What is needed → Copy the entries from the start through the line containing "coord(49,190)", changing "Instruction" to "Task" and leaving everything else unchanged.

Excerpted records →

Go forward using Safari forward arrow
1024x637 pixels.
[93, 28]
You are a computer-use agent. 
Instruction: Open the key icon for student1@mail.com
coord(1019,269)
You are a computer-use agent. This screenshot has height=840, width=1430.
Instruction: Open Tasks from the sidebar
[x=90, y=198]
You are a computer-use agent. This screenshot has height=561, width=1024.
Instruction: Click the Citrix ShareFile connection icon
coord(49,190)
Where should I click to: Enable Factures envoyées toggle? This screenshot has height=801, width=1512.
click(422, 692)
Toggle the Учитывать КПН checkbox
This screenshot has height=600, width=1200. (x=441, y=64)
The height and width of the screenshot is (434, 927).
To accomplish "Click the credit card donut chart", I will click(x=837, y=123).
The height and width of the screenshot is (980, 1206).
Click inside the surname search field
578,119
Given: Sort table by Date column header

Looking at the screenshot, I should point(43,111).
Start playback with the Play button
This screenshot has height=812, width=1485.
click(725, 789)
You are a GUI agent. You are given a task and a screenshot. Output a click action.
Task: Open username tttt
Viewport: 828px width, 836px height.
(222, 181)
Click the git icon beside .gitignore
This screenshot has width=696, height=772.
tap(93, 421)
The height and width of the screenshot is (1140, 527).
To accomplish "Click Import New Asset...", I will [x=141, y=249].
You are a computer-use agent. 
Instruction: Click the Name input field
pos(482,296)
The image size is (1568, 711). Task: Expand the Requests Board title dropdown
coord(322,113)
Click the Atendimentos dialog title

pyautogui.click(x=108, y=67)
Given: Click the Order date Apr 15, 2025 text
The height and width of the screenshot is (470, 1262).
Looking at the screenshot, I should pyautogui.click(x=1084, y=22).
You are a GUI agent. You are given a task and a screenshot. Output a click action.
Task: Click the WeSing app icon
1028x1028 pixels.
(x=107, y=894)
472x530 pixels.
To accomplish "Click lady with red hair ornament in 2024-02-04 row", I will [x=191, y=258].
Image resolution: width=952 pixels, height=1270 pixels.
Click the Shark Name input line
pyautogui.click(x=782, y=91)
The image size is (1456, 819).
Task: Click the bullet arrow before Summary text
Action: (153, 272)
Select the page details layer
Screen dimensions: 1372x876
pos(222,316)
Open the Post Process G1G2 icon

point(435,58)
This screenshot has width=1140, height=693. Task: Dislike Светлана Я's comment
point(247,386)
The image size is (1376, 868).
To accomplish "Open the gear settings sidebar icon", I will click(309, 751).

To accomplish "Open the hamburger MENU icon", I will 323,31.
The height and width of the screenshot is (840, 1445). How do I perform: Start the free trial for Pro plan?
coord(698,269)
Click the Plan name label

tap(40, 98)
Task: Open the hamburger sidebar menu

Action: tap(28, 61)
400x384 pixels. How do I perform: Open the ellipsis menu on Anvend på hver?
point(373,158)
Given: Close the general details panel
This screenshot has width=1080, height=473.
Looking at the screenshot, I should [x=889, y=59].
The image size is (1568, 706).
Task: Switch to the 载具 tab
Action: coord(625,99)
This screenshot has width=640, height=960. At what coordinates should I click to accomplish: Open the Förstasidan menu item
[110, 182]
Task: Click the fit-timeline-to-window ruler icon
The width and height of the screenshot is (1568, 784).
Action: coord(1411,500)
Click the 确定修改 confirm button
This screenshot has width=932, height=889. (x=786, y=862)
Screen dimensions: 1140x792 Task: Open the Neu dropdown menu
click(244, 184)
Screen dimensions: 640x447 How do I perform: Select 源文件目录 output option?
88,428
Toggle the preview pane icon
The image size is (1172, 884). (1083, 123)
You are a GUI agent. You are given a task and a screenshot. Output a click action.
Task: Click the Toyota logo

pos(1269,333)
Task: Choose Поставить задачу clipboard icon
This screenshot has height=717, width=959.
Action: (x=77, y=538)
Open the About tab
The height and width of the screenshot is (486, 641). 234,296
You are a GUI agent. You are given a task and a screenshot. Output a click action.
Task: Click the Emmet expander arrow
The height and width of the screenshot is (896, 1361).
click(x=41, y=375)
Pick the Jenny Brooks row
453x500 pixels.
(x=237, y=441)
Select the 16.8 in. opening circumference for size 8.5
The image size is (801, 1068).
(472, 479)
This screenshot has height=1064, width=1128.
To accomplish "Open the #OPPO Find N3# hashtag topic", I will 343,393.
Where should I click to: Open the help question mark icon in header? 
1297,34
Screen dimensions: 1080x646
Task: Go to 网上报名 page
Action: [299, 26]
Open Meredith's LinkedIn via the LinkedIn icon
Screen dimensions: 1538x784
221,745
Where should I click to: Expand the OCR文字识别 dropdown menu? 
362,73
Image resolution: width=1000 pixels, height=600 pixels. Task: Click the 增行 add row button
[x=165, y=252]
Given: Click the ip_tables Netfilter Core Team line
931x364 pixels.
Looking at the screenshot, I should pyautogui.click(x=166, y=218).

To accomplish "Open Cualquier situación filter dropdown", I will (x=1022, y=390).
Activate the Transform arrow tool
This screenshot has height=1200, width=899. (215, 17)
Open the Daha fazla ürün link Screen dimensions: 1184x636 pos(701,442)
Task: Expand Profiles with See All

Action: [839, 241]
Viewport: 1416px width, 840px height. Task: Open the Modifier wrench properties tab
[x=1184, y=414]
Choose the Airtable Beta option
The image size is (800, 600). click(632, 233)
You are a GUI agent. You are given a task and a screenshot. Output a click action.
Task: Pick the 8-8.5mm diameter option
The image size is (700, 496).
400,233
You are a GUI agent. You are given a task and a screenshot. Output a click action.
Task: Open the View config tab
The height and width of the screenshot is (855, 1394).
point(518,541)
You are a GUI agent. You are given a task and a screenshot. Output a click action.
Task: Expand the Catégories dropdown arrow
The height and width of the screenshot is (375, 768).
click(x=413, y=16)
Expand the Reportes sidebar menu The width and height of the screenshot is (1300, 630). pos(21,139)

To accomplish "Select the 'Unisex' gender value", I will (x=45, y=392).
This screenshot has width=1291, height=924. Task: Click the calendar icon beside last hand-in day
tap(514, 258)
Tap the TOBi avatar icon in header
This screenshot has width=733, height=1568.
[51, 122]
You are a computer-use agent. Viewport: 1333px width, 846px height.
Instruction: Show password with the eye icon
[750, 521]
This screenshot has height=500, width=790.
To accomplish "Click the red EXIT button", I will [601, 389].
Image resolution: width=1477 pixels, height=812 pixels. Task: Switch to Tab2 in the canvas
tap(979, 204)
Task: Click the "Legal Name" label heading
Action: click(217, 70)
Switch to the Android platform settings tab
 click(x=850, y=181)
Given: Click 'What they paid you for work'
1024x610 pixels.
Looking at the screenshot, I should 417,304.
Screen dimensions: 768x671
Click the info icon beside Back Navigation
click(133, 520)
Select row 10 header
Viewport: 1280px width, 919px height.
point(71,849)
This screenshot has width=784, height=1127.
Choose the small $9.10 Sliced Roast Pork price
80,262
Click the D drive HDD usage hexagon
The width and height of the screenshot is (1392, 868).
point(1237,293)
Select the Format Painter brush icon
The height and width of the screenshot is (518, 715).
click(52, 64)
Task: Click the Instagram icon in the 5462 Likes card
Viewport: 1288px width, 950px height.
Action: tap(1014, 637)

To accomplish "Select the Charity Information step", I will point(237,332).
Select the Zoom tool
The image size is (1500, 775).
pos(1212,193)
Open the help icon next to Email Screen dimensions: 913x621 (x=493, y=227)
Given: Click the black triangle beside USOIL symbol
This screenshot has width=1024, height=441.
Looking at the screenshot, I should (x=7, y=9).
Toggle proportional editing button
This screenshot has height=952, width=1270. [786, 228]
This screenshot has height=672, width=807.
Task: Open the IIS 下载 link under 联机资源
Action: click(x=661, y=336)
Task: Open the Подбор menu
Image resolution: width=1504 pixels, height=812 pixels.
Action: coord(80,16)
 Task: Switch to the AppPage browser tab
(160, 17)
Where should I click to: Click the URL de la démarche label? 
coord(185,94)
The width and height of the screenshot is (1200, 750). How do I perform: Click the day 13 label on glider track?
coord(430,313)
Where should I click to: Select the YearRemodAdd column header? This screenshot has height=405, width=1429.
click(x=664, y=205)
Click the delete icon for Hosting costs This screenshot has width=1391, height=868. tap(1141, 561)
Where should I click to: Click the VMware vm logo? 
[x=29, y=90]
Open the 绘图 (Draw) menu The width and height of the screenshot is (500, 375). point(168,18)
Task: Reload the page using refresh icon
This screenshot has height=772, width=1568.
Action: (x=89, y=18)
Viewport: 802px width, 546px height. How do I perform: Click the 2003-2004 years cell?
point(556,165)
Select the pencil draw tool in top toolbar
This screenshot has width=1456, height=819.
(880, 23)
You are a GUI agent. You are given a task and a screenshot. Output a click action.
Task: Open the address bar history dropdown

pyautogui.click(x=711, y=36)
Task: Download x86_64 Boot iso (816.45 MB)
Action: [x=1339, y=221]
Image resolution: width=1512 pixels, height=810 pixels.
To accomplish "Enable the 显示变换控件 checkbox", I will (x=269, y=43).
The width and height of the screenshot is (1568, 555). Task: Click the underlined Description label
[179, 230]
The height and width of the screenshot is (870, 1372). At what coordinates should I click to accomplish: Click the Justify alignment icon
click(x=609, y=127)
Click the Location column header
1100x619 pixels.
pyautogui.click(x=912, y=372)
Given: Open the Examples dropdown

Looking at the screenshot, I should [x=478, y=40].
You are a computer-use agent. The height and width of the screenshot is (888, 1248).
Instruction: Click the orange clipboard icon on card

Full response →
Go forward using Safari forward arrow
1024x637 pixels.
[93, 28]
You are a computer-use agent. 
Task: Open the key icon for student1@mail.com
coord(1019,269)
You are a computer-use agent. This screenshot has height=840, width=1430.
Task: Open Tasks from the sidebar
[x=90, y=198]
You are a computer-use agent. This screenshot has height=561, width=1024.
Task: Click the Citrix ShareFile connection icon
coord(49,190)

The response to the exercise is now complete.